Artificial Intelligence Methods for Enzyme Engineering

Author: Yang, Jason

Year: 2026

Degree: Dissertation (Ph.D.)

Advisors: Arnold, Frances Hamilton; Yue, Yisong

Committee Members: Wang, Zhen-Gang; Arnold, Frances Hamilton; Yue, Yisong; Gradinaru, Viviana

Option: Chemical Engineering

DOI: 10.7907/wqhh-dm06

Abstract

Proteins, such as specialized catalysts called enzymes, offer transformative potential for sustainable chemical synthesis, environmental remediation, and advanced therapeutics. However, engineering proteins for specific industrial or clinical functions remains a formidable challenge due to the expansive and high-dimensional sequence design space. While directed evolution has facilitated significant breakthroughs, the methodology is often constrained by slow iteration cycles and the requirement for a functional starting point. This thesis introduces novel machine learning frameworks, integrated with experimental workflows, to transcend traditional enzyme engineering approaches. We first present Active Learning-Assisted Directed Evolution (ALDE), which employs Bayesian optimization to enable more efficient optimization of protein properties. Afterward, Contrastive Reaction-Enzyme Pretraining (CREEP) is introduced for the annotation and discovery of enzymes with desired "new-to-nature" functionalities. Finally, a new paradigm for Steering Generation for Protein Optimization (SGPO) is demonstrated, unifying these two perspectives into a holistic generative framework for efficient protein engineering. Collectively, these innovations advance the transition toward automated, artificial intelligence-driven biomolecular design–unlocking sustainable synthesis, novel therapeutics, and programmable biology at the molecular level.

**TASK BRIEF**: Please copy out the enzyme engineering dissertation entry above in full, word for word.

**SUPPLIED DATA**:

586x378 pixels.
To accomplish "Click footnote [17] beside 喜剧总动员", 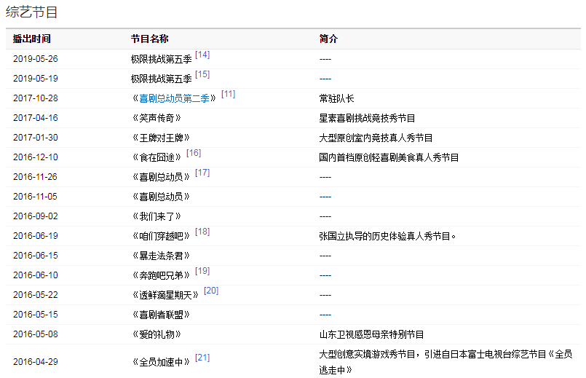I will pyautogui.click(x=202, y=173).
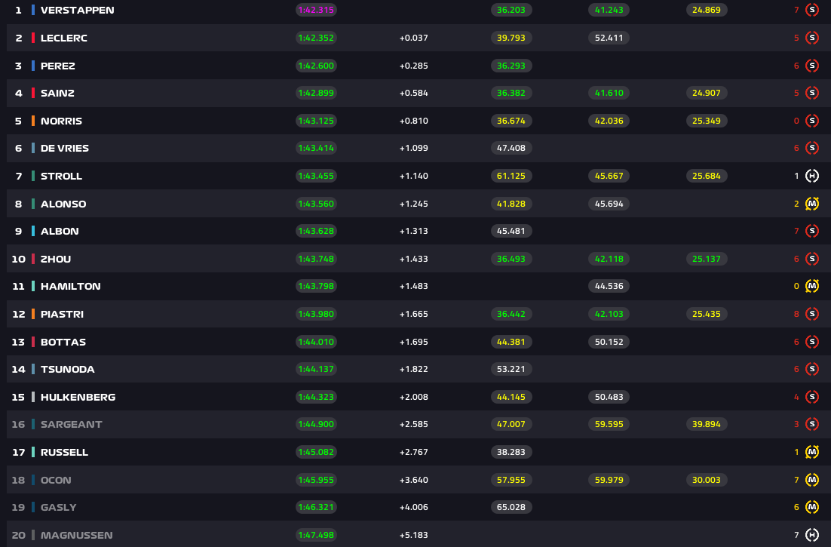Click Zhou's 25.137 third sector time
Viewport: 831px width, 547px height.
click(x=707, y=259)
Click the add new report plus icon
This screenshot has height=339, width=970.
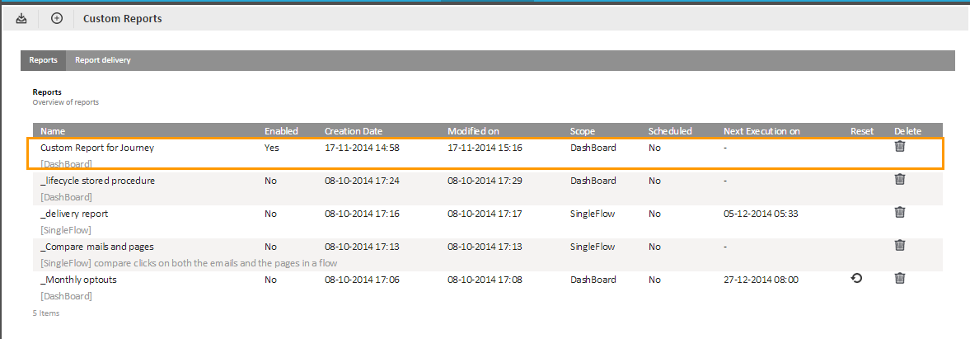(57, 18)
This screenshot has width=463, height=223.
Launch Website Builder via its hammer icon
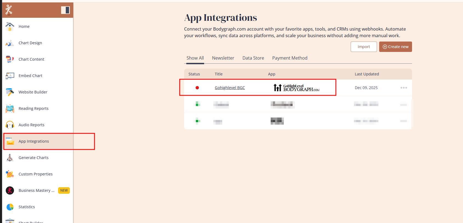coord(10,92)
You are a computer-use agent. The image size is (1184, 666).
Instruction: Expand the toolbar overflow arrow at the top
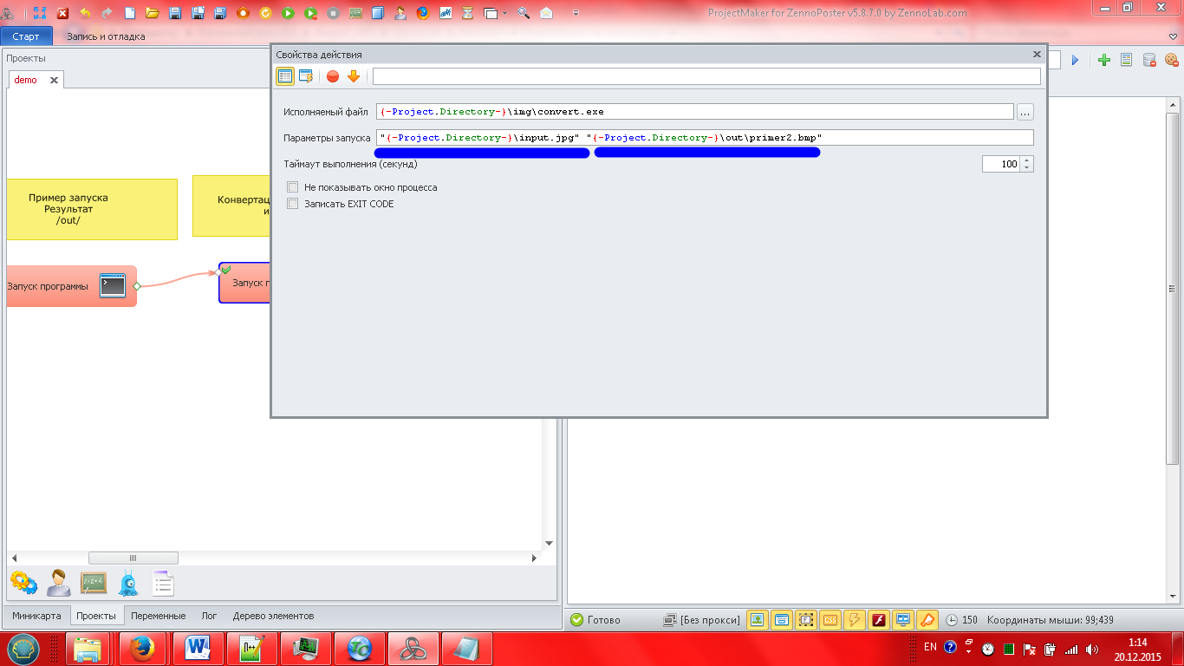(x=1174, y=36)
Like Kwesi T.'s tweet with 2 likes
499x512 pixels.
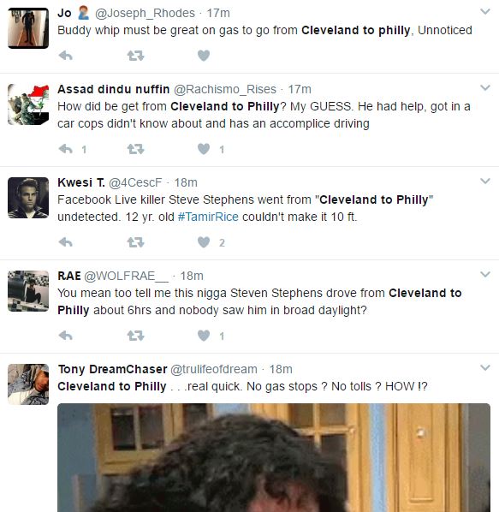[204, 242]
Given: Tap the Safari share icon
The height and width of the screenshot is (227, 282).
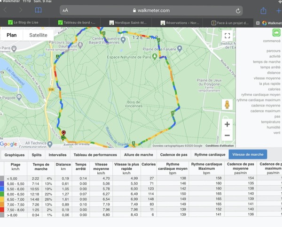Looking at the screenshot, I should [264, 10].
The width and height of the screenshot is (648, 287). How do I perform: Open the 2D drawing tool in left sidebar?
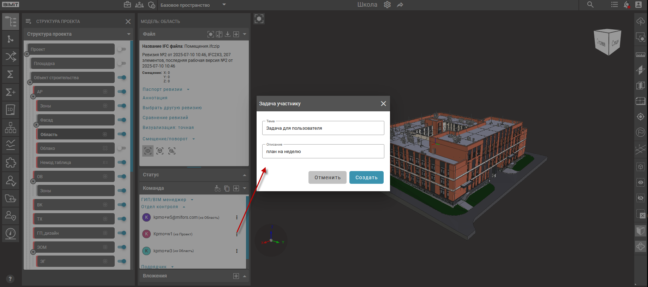pyautogui.click(x=10, y=110)
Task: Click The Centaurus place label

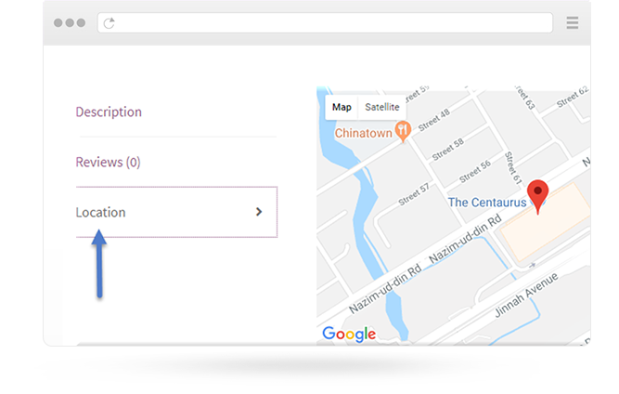Action: point(487,202)
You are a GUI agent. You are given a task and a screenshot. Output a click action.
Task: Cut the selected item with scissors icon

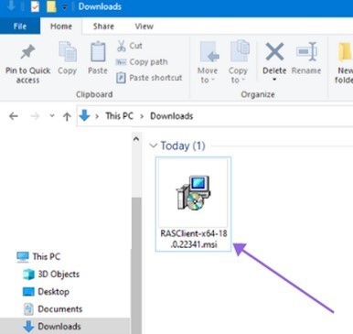pyautogui.click(x=121, y=46)
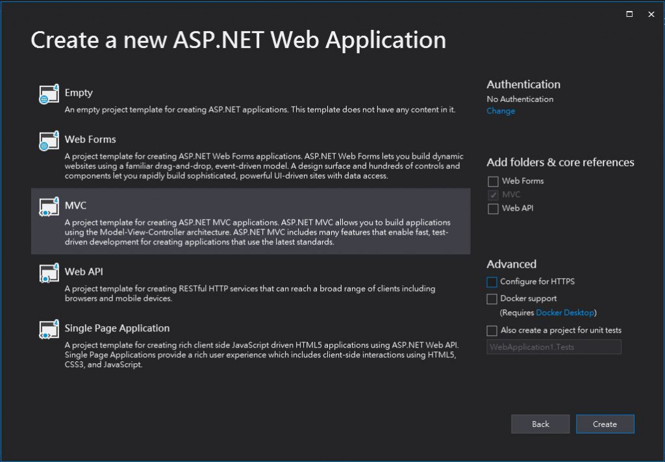
Task: Enable the Docker support checkbox
Action: [492, 299]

**ANSWER SPACE**:
Artificial Intelligence Methods for Enzyme Engineering

Author: Yang, Jason

Year: 2026

Degree: Dissertation (Ph.D.)

Advisors: Arnold, Frances Hamilton; Yue, Yisong

Committee Members: Wang, Zhen-Gang; Arnold, Frances Hamilton; Yue, Yisong; Gradinaru, Viviana

Option: Chemical Engineering

DOI: 10.7907/wqhh-dm06

Abstract

Proteins, such as specialized catalysts called enzymes, offer transformative potential for sustainable chemical synthesis, environmental remediation, and advanced therapeutics. However, engineering proteins for specific industrial or clinical functions remains a formidable challenge due to the expansive and high-dimensional sequence design space. While directed evolution has facilitated significant breakthroughs, the methodology is often constrained by slow iteration cycles and the requirement for a functional starting point. This thesis introduces novel machine learning frameworks, integrated with experimental workflows, to transcend traditional enzyme engineering approaches. We first present Active Learning-Assisted Directed Evolution (ALDE), which employs Bayesian optimization to enable more efficient optimization of protein properties. Afterward, Contrastive Reaction-Enzyme Pretraining (CREEP) is introduced for the annotation and discovery of enzymes with desired "new-to-nature" functionalities. Finally, a new paradigm for Steering Generation for Protein Optimization (SGPO) is demonstrated, unifying these two perspectives into a holistic generative framework for efficient protein engineering. Collectively, these innovations advance the transition toward automated, artificial intelligence-driven biomolecular design–unlocking sustainable synthesis, novel therapeutics, and programmable biology at the molecular level.